Salt Spring Coffee owns and operates a kiosk at Tsawwassen Terminal in Vancouver. The Ganges location on Salt Spring Island closed in September 2017.[9] A third cafe was previously located on Vancouver's Main Street.
Salt Spring Coffee applied for rezoning of a residential lot on Salt Spring Island in the summer of 2008. The company wanted to relocate its offices and roasting facility into a new 1,115-square-metre building.
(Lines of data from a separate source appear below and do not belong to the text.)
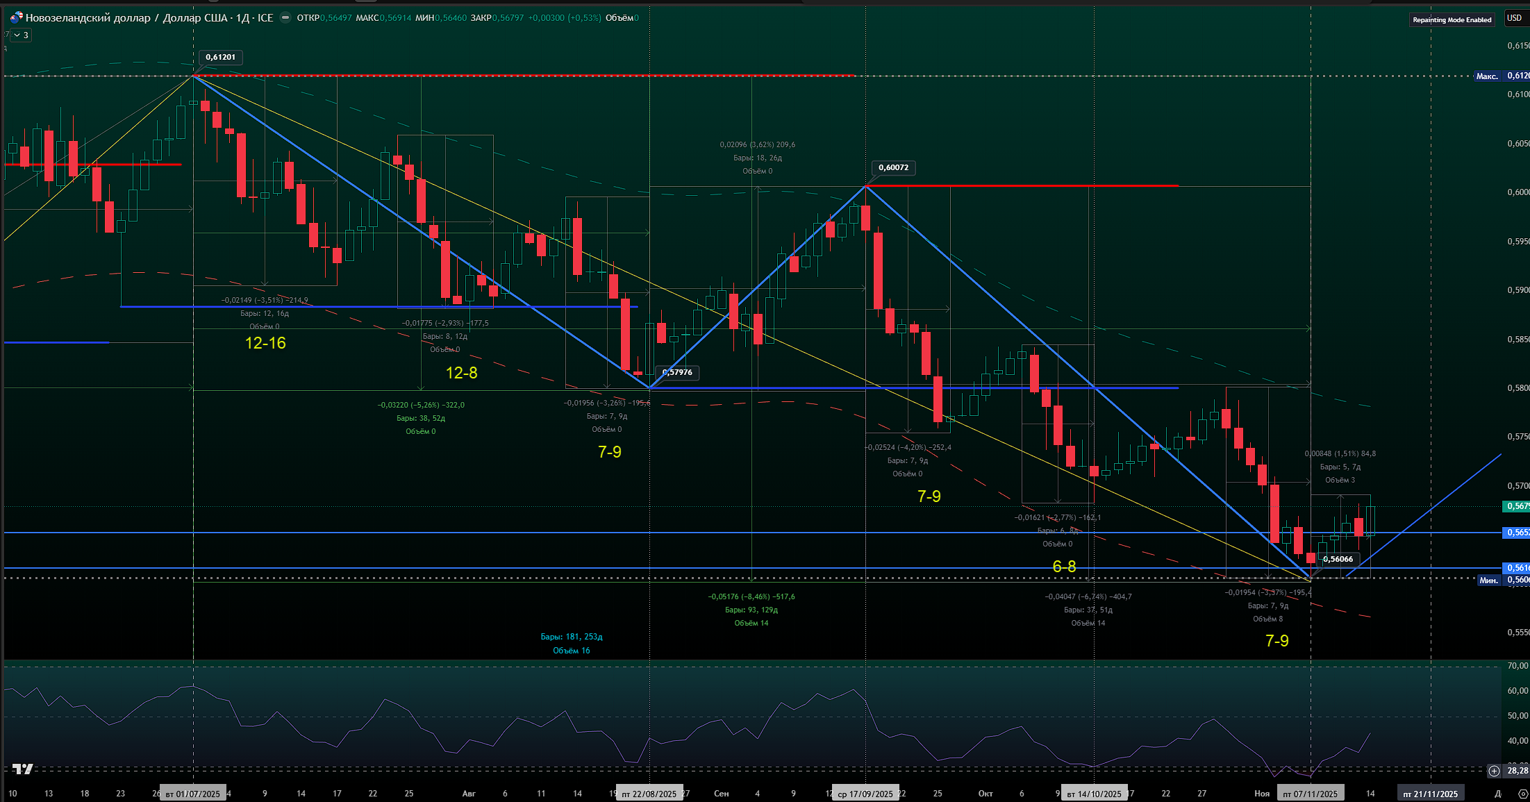This screenshot has height=802, width=1530.
Task: Click the NZD/USD currency flag icon
Action: (x=16, y=17)
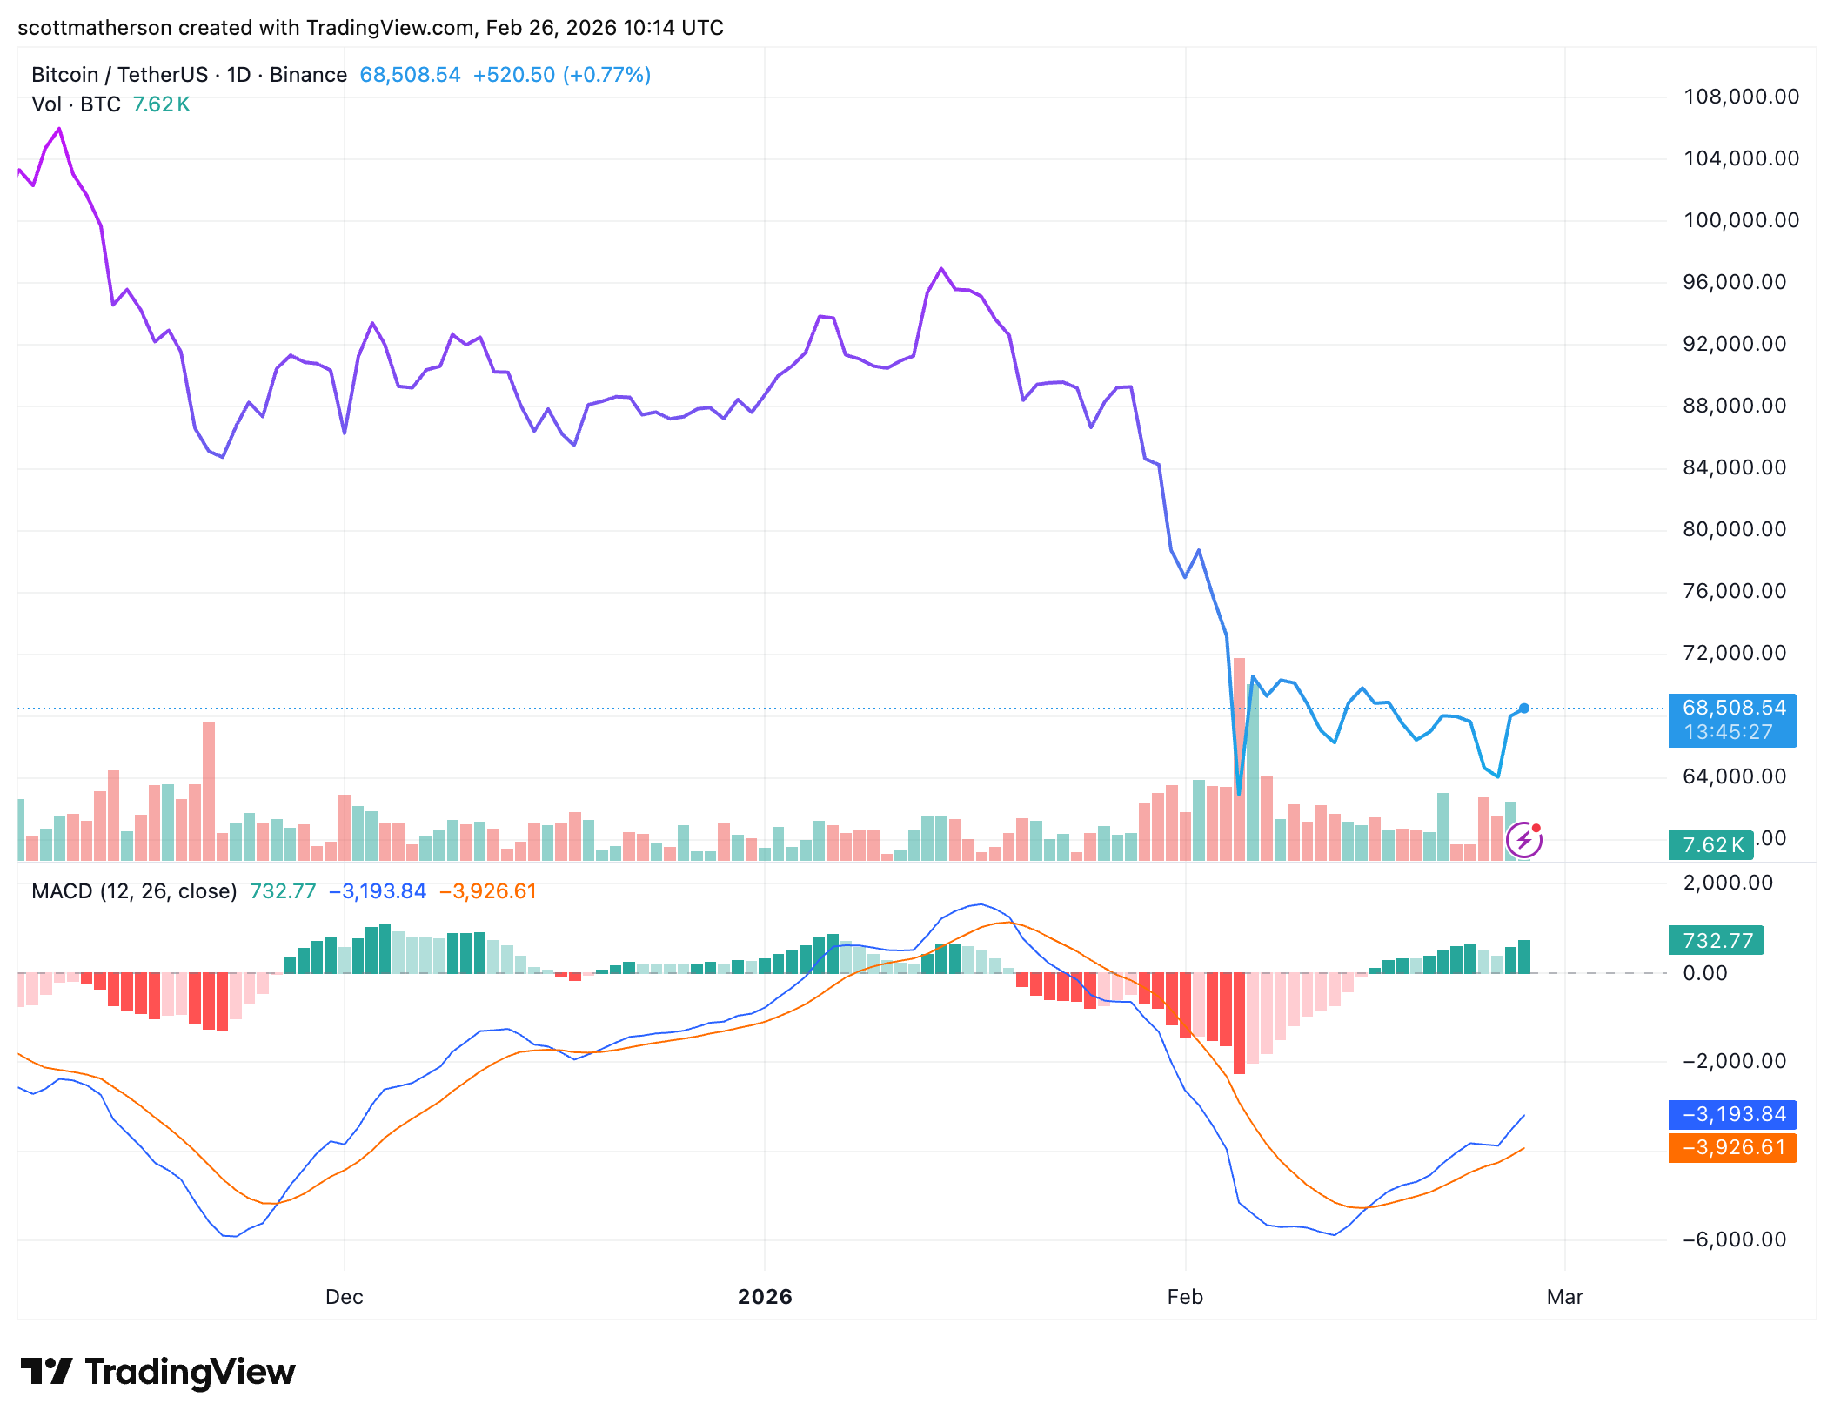The width and height of the screenshot is (1834, 1424).
Task: Click the 2026 label on time axis
Action: pyautogui.click(x=765, y=1297)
Residents of the rural neighbourhood, including artist Robert Bateman,[10] expressed concerns about the introduction of industrial zoning (a half-kilometre from Ford Lake) including: commercial and industrial sprawl along the main road, odour concerns, and emissions effecting a nearby protected wetland.[11] [10] An Islands Trustee has "cited outstanding odour concerns, the large number of [proposed] covenants, and the threat of commercial and industrial sprawl in the rural neighbourhood as her main reasons for opposing the application."[12] The company was seeking to build the world's first LEED certified coffee roasting facility, however the application for rezoning was denied[13] Following the refusal, the company sought alternative locations in the Victoria and Vancouver areas.[14]
In January 2009 the company began roasting production in a Richmond distribution warehouse, as they searched for an appropriate permanent location. Shortly after employees of a neighbouring business, International Cosmeticare, complained of symptoms including "nausea, eye and skin irritation, headaches, coughing, sneezing and breathing difficulties" which they blamed on the roasting.[15] Salt Spring Coffee had been using a thermal oxidizer, which is supposed to control air pollution, but Metro Vancouver (the agency which regulates air emissions) had not yet approved the company's permit and it was speculated that the thermal oxidizer was not installed correctly or it was not being maintained. WorkSafe BC ordered the company to make changes to the exhaust system so that the air is not recirculated into the building and to not roast during weekday business hours.[16]